Inbeslagneming is geen vereiste voor verbeurdverklaring. De rechter kan uitlevering van niet-inbeslaggenomen voorwerpen opleggen bij de verbeurdverklaring; de officier van justitie kan bij de rechter de uitlevering bij de verbeurdverklaring vorderen.

Verbeurdverklaring kan slechts worden uitgesproken bij veroordeling ter zake van een strafbaar feit en derhalve niet bij een vrijspraak of bij een ontslag van alle rechtsvervolging. Verbeurdverklaring kan zowel afzonderlijk als in combinatie met een hoofdstraf en andere bijkomende straffen worden opgelegd (artikel 9 lid 5 Sr).

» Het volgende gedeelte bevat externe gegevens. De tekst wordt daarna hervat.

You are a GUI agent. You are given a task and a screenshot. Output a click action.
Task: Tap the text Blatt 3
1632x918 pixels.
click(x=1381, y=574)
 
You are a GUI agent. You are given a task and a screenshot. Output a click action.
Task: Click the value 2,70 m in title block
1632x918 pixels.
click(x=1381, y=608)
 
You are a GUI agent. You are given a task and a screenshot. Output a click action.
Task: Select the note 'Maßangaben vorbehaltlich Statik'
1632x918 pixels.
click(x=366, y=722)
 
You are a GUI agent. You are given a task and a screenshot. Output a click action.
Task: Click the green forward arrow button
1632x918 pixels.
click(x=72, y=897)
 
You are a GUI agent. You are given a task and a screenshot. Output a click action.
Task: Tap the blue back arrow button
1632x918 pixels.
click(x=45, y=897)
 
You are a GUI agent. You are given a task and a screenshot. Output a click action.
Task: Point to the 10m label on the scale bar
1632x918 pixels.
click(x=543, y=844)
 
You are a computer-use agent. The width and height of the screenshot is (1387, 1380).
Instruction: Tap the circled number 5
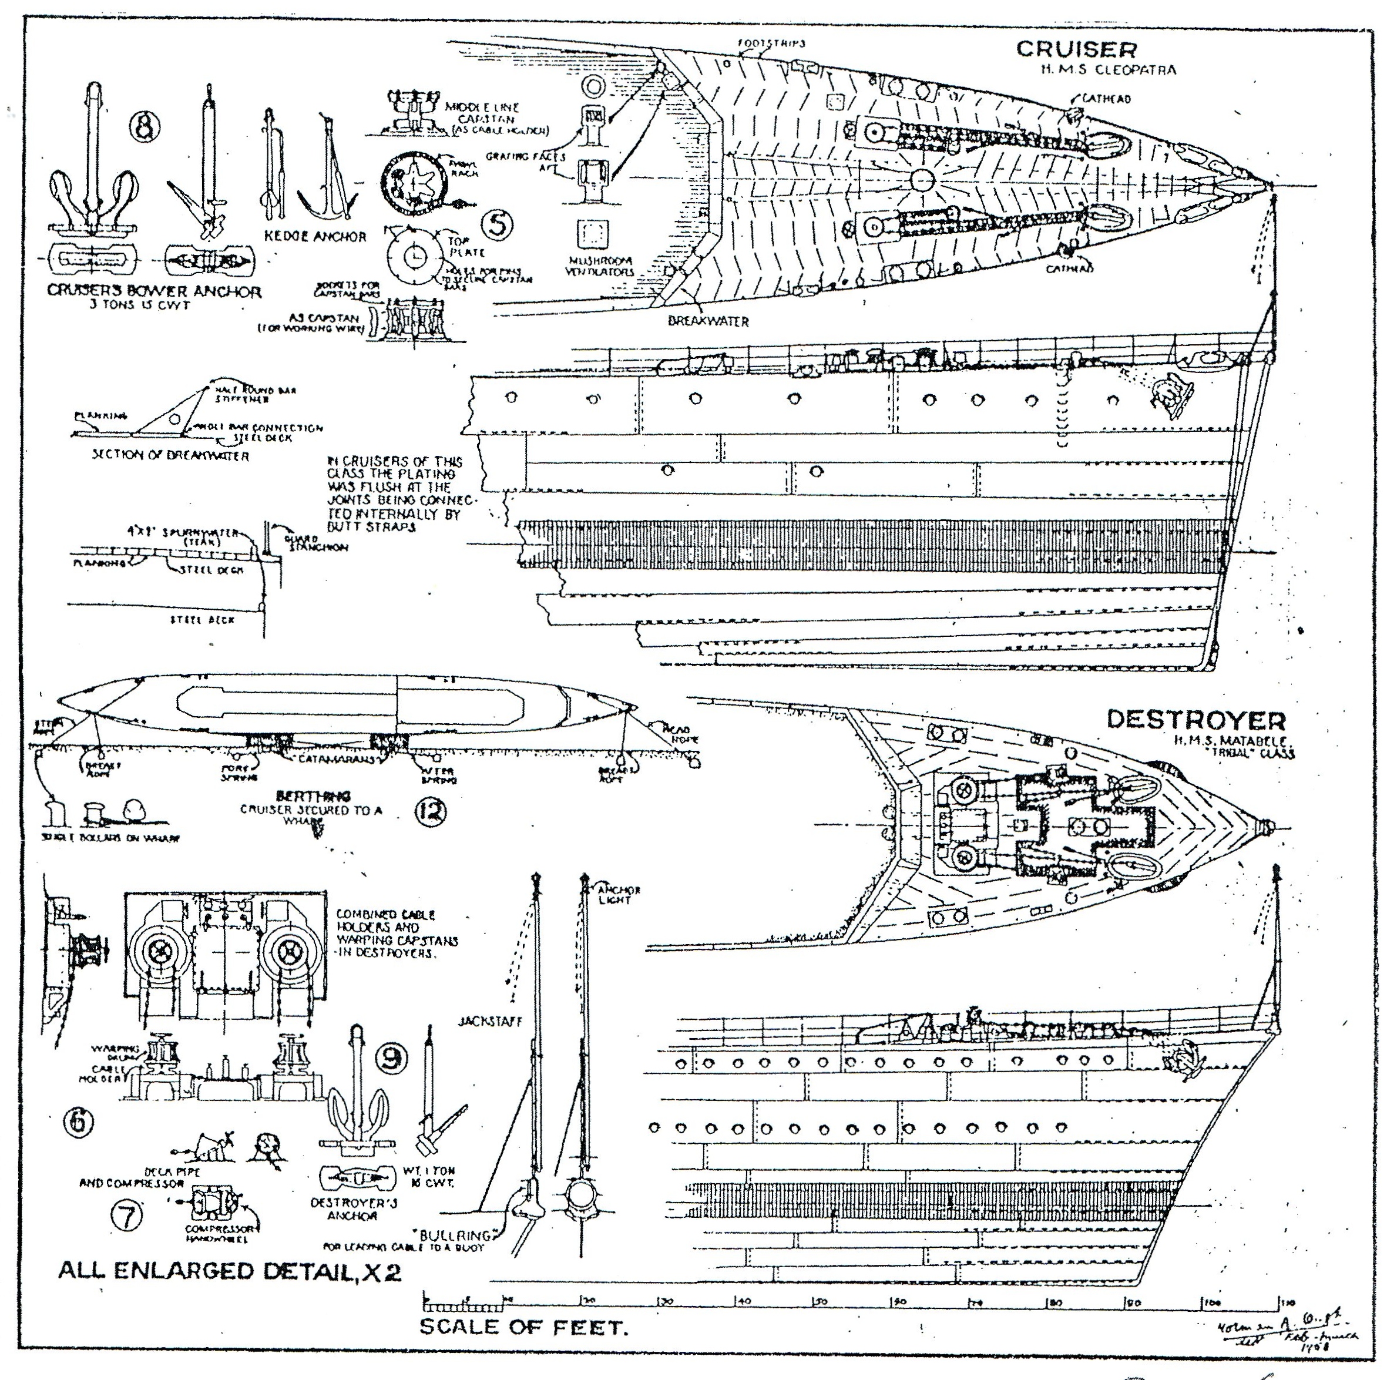497,225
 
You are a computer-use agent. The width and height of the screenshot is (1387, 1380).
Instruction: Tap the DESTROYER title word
1196,720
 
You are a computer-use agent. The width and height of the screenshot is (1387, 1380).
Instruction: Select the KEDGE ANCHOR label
316,236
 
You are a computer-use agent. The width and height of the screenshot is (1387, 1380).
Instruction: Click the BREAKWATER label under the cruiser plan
708,321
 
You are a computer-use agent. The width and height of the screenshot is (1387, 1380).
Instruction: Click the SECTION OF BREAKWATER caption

  • III.3.2. Onttrekking aan het verkeer
  • Onttrekking aan het verkeer is een maatregel ter bescherming van de samenleving tegen gevaarzettende voorwerpen. Onttrekking aan het verkeer is alleen mogelijk indien het voorwerp van zodanige aard is dat het ongecontroleerde bezit daarvan in strijd is met de wet of met het algemeen belang (artikel 36c Sr). Hierbij valt te denken aan verdovende middelen, verboden wapens, een gevaarlijk dier, een mes waarmee is gedreigd.

In beginsel wordt deze maatregel opgelegd bij de eindbeslissing in de hoofdzaak. Indien dit niet mogelijk is, bestaat op basis van artikel 552f Sv de mogelijkheid om de maatregel op te leggen bij afzonderlijke rechterlijke beschikking op vordering van het OM. Ook als niet bekend is wie de verdachte is, kan een voorwerp (via de raadkamerprocedure, zie V.2) worden onttrokken aan het verkeer.